A collaborative team of researchers spearheaded by Dennis Carson M.D., professor of medicine and director of the Rebecca and John Moores UCSD Cancer Center at the University of California, San Diego (UCSD) has identified a potent new anti-cancer drug isolated from a toxic blue-green algae found in the South Pacific.
The properties of somocystinamide A (ScA) are described in a paper that will be published online in Proceedings of the National Academy of Science the week of February 11 -15.
“We are excited because we have discovered a structurally unique and highly potent cancer-fighting compound,” said Dwayne G. Stupack, associate professor of pathology at the Moores UCSD Cancer Center. “We envision it will be perfect for emerging technology, particularly nanotechnology, which is being developed to target cancerous tumors without toxic side effects.”
The ScA compound was found in the cyanobacteria L. Majuscula, also known as “mermaid's hair,” gathered off the coast of Fiji in the South Pacific by the laboratory of William Gerwick at Scripps Institution of Oceanography. A diverse team of researchers from UCSD's Cancer Center, School of Medicine, Skaggs School of Pharmacy and Pharmaceutical Sciences, and Scripps worked to identify, screen and test marine compounds in vitro and in vivo. They found that ScA inhibits neovascularization, the formation of blood vessels that feed tumors, and also had a direct impact on tumor cell proliferation.

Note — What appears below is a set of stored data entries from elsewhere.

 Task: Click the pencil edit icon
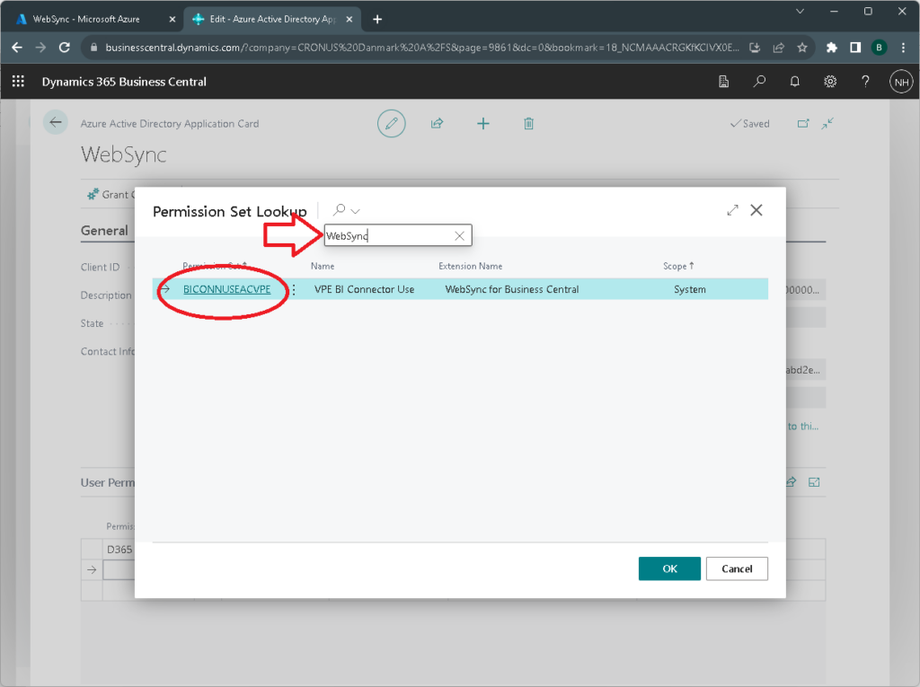coord(391,123)
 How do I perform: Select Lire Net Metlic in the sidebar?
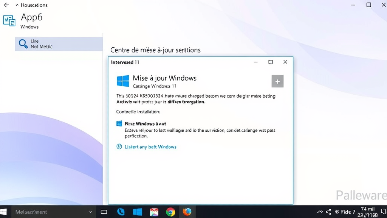(59, 44)
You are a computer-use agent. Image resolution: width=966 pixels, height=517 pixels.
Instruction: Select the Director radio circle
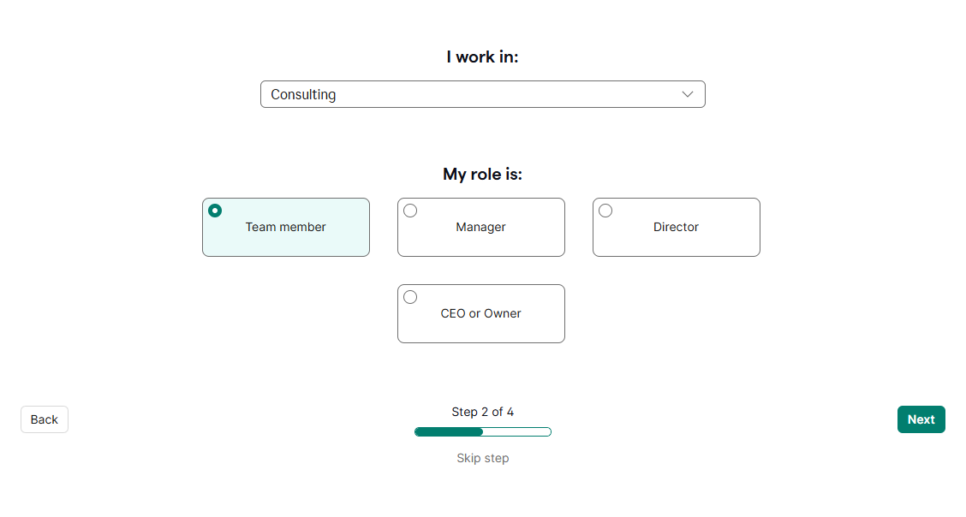click(605, 211)
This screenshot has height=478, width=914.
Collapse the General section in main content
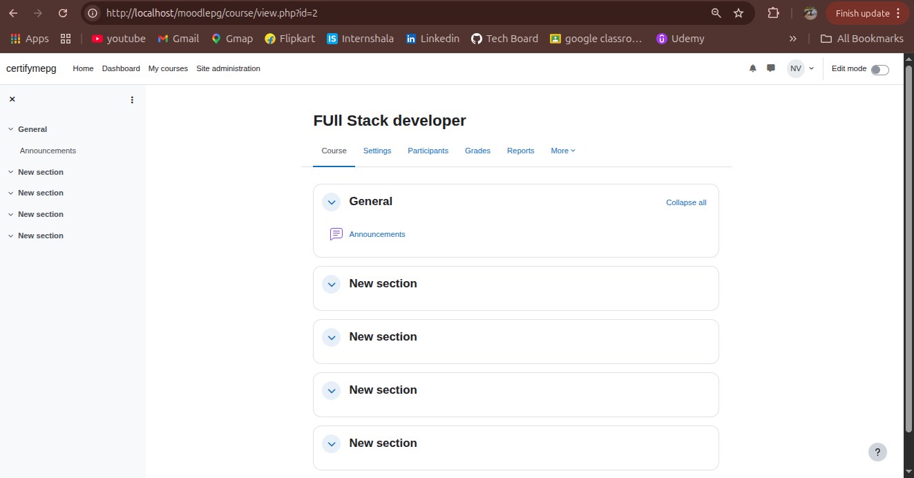point(332,202)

“The compound isn't toxic to the cyanobacteria itself, but activates a ‘death pathway', present in our cells,” said Stupack. “When the cells of the blood vessels that feed tumors become activated and proliferate, they become especially sensitive to this agent.”
Gerwick noted that if a normal-sized swimming pool full of cancer cells were treated with ScA, it would take only three milligrams – about the weight of a grain of rice – to kill all of the cancer cells.